ANC conference wants swift implementation of free education

20 December 2017 - 20:19
By Siphe Macanda
“There is a very strong call that government must act speedily to implement the free higher education for young people from poor and working class backgrounds and also to provide for families in the middle strata who are unable to meet the full costs of higher education‚” Pandor said.
Image: Sunday Times / Simphiwe Nkwali “There is a very strong call that government must act speedily to implement the free higher education for young people from poor and working class backgrounds and also to provide for families in the middle strata who are unable to meet the full costs of higher education‚” Pandor said.

The ANC elective conference has called on government to “speedily” implement the decision by President Jacob Zuma to provide free higher education for poor and working class students.

This is according to science and technology minister Naledi Pandor‚ who was briefing journalists on the resolutions adopted at the five-day party gathering as proposed by discussion commissions in the area of education and health.

“There is a very strong call that government must act speedily to implement the free higher education for young people from poor and working class backgrounds and also to provide for families in the middle strata who are unable to meet the full costs of higher education‚” Pandor said.

The call by ANC delegates comes just days after Zuma also announced that the government would increase subsidies to universities from 0.68% to 1% of the GDP over the next five years as per the recommendations of the Heher Commission on university fee increments.

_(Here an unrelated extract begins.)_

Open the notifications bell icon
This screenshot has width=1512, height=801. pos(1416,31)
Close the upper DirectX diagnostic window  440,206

When asked where the funding for free education would be elicted from Pandor said the Minister of Finance Malusi Gigaba had indicated that funding would be addressed during next year's budget speech.

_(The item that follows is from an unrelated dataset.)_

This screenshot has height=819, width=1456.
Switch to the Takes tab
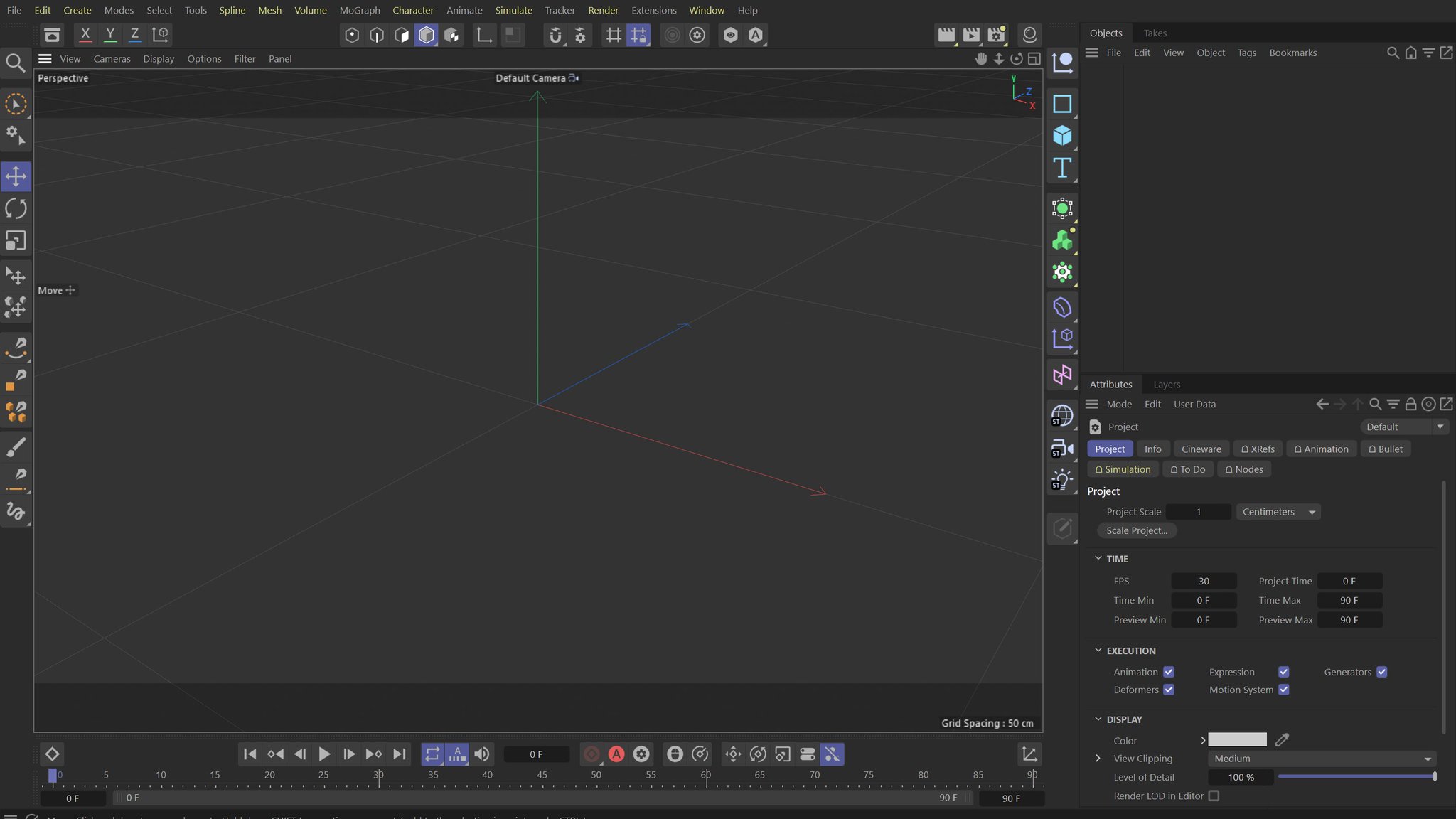(x=1155, y=33)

Pandor said that the ANC's commission on health and education also raised concerns over the high levels of unemployment among young graduates.

“We discussed the need to really work closely with the department of higher education and training and with universities. We want to address the emerging problem of graduate unemployment because the employment sector is expressing a view that students are emerging as graduates with very weak or non existent work related skills‚” Pandor said.

She said that the conference felt that government needed to come up with ways to encourage the teaching of work-related skills as part of preparing students for either employment or entrepreneurship.

According to Statistics South Africa (StatsSA) unemployment among young people under the age of 25 for the second quarter of 2017 stood at 67.4%. Touching on science and technology‚ Pandor said that the conference called for collaboration between technology and science stakeholders.

“There was a strong statement of the need to see a far greater affinity between knowledge production institutions‚ universities and science councils and the private sector in South Africa. There was a view from conference that this tends to be a very tenuous relationship‚” she said.